## Task goal
Each line of the listing that contains "agent" should be found and copied.

## Provided data
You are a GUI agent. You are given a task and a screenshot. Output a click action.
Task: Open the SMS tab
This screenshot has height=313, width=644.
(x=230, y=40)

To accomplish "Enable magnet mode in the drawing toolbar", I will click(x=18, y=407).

==

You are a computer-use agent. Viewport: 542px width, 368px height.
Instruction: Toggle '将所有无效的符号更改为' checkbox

## Final answer
You are a GUI agent. You are given a task and a screenshot. Output a click action.
You are a computer-use agent. Viewport: 542px width, 368px height.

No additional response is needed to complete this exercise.